Come prima differenza sicuramente possiamo notare la punteggiatura
dei due autori: nelle poesie di Ungaretti la punteggiatura è assente e
soprattutto il poeta lascia le parole isolate per evidenziarle
maggiormente, creando così dei versi brevi. Rebora, invece, nella
poesia troviamo la punteggiatura, le parole invece non sono isolate
tranne nell’ultima frase (“grazie, fratello”): è come se volesse
evidenziare il fatto di ringraziare il deceduto di fare silenzio. Anche
se nella poesia le parole non sono del tutto isolate, le frasi sono brevi
e spezzate.
Nella poesia “San Martino del Carso”, anche Ungaretti parla dei
compagni deceduti in guerra; specifica che sono dei suoi amici e che li
conosceva, tuttavia non è rimasto nessuno vivo. Invece, nella poesia di
Rebora alcuni compagni sono ancora vivi, mentre altri muoiono proprio
di fronte a lui ma non poteva farci nulla. Tuttavia in entrambi
abbiamo un immagine di distruzione, di dolore e di sofferenza
causata dalla guerra. Entrambi mettono in primo luogo i compagni
deceduti e il loro ricordo rimarrà per sempre nei loro cuori.
Nella poesia “I Fiumi”, Ungaretti parla della sua vita attraverso dei
fiumi per lui considerati importanti (Nilo, Senna, Serchio) e inoltre
parla dei suoi stati d’animo. In questa poesia, inoltre, troviamo
almeno un momento di felicità per l’autore quando si immerge
nell'Isonzo. Nel “Viatico”, invece, l’autore evidenzia solo la reale
crudeltà della guerra, senza nessun momento di felicità, inoltre
Rebora non parla di se stesso né parla di un avvenimento della sua
vita, ma scrive su cosa stava accadendo in quel giorno. Ma non
sappiamo né il luogo né la data, mentre nelle poesie “I fiumi” e “San
Martino del Carso”, Ungaretti indica la data e il luogo all’inizio del
testo.
La poesia mi trasmette una profonda tristezza, soprattutto perché il
poeta utilizza un linguaggio molto violento e crudo.Tuttavia mi ha
fatto comprendere maggiormente la sofferenza e il dolore di cui i
nostri antenati hanno provato in passato a causa delle guerre;
purtroppo molte persone videro i propri cari morire davanti ai propri
occhi, videro le sofferenze e le atrocità che una guerra può causare.

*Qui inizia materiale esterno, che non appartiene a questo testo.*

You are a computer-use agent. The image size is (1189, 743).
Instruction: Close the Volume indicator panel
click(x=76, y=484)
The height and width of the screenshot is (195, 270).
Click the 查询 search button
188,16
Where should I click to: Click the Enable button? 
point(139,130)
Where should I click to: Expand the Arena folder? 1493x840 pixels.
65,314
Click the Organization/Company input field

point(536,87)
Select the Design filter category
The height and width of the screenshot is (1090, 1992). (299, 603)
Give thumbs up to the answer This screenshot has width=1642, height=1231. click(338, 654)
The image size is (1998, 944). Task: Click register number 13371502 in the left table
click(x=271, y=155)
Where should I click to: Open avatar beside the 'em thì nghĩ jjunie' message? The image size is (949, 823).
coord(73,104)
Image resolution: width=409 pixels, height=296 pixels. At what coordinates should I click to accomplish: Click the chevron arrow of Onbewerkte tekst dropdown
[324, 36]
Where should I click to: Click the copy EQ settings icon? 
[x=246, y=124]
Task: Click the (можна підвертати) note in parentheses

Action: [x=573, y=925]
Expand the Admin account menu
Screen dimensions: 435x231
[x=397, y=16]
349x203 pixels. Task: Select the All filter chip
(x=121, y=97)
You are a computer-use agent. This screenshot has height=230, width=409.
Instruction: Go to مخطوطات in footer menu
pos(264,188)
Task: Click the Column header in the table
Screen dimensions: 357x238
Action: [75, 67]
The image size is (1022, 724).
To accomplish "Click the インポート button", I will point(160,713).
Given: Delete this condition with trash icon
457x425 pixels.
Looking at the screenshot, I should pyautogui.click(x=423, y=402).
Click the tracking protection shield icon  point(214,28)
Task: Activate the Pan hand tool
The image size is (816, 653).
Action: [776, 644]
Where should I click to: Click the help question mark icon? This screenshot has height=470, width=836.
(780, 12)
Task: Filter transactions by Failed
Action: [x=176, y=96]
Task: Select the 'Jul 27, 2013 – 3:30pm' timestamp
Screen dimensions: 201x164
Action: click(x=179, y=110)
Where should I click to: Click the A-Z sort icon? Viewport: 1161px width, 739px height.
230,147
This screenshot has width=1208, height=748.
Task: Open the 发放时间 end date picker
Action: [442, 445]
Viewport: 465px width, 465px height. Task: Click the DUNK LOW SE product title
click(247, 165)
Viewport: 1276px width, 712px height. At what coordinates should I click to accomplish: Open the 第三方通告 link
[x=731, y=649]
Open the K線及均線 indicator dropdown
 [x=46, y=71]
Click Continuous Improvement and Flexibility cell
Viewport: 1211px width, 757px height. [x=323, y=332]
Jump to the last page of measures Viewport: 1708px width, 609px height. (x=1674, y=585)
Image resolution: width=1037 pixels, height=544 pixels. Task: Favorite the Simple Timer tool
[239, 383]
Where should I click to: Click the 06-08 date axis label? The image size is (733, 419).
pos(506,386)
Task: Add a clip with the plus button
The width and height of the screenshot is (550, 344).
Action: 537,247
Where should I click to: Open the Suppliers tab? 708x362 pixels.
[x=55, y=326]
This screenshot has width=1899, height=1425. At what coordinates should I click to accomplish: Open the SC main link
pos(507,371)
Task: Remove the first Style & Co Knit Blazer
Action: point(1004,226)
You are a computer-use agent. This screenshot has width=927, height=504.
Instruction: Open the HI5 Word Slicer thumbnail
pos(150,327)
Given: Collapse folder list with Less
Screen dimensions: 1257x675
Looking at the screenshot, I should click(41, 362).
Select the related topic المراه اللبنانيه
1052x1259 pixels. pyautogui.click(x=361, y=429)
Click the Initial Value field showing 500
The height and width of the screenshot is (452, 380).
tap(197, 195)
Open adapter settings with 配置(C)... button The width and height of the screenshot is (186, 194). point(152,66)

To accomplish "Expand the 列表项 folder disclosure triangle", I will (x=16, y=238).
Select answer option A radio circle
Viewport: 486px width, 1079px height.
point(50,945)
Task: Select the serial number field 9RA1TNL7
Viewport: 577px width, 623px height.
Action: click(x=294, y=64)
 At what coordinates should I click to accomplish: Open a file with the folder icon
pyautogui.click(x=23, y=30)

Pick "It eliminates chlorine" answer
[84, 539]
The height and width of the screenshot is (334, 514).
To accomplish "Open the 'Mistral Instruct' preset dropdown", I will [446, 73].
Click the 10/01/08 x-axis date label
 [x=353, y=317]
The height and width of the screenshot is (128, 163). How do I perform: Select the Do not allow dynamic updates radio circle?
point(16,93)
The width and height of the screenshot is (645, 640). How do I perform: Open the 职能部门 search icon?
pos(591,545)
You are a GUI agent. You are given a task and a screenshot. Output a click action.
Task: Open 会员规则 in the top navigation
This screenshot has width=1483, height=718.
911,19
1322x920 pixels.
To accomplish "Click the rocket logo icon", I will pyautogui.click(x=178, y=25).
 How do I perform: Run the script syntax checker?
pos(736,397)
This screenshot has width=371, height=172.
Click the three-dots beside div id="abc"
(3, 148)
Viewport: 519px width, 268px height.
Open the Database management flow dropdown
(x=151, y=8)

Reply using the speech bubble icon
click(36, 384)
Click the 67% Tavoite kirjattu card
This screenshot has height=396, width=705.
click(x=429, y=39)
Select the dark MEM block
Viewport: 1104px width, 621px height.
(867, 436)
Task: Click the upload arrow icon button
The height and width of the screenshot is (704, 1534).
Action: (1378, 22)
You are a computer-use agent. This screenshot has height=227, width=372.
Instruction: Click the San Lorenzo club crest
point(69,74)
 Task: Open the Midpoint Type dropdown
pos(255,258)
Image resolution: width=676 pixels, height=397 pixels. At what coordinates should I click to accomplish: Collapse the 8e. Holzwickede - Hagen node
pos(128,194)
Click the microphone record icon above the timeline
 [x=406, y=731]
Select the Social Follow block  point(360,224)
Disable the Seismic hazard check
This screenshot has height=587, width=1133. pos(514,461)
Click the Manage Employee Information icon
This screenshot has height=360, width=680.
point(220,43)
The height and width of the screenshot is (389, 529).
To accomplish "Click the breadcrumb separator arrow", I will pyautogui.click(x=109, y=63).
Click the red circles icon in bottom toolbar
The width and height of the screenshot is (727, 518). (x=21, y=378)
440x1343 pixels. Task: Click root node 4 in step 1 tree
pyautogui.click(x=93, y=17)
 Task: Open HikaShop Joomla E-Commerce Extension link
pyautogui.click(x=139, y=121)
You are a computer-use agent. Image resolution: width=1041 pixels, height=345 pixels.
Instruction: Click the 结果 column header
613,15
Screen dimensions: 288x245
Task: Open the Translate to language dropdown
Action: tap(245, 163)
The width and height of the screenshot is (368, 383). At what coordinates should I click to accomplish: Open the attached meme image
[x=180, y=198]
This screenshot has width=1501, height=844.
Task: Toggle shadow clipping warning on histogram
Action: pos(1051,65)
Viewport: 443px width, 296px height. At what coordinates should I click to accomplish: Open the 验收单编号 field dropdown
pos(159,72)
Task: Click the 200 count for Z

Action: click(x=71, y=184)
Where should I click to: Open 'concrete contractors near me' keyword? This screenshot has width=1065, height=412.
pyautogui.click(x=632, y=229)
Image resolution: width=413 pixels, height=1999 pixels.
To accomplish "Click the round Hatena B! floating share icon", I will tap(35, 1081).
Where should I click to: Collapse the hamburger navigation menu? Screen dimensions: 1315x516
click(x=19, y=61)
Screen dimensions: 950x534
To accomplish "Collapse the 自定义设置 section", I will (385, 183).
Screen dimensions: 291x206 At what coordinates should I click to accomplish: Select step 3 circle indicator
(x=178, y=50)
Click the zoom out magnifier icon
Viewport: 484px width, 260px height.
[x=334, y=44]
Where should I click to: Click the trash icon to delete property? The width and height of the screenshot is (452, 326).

Un aspetto che trovo particolarmente affascinante del tema è la
realtà capovolta; i sopravvisuti supplicano pietà al morto. Possiamo
dunque notare, non solo il dolore del ferito, ma anche come traspare
la sofferenza e il dolore psicologico dei vivi costretti a sentire le urla
strazianti del compagno che voleva vivere. La sofferenza nel vedere
il proprio compagno morire di fronte a loro, non poterlo nemmeno
aiutare; in questo passo Rebora sottolinea la morte tragica e ne
sottolinea la sua agonia. Anche se tuttavia in un primo momento alcuni
di loro cercarono di soccorrerlo, facendoci capire quanto si possa
diventare uniti anche in una situazione come la guerra.
Infine, la poesia fa riflettere sulle atrocità, la sofferenza, le anime
innocenti in cui il loro unico errore era nascere nell’epoca sbagliata e
dell’inutilità che una guerra può causare. Purtroppo nemmeno ora la
situazione sembra migliorata, continuano ad esserci guerre perché gli
uomini pensano che sia l’unica soluzione per risolvere un conflitto.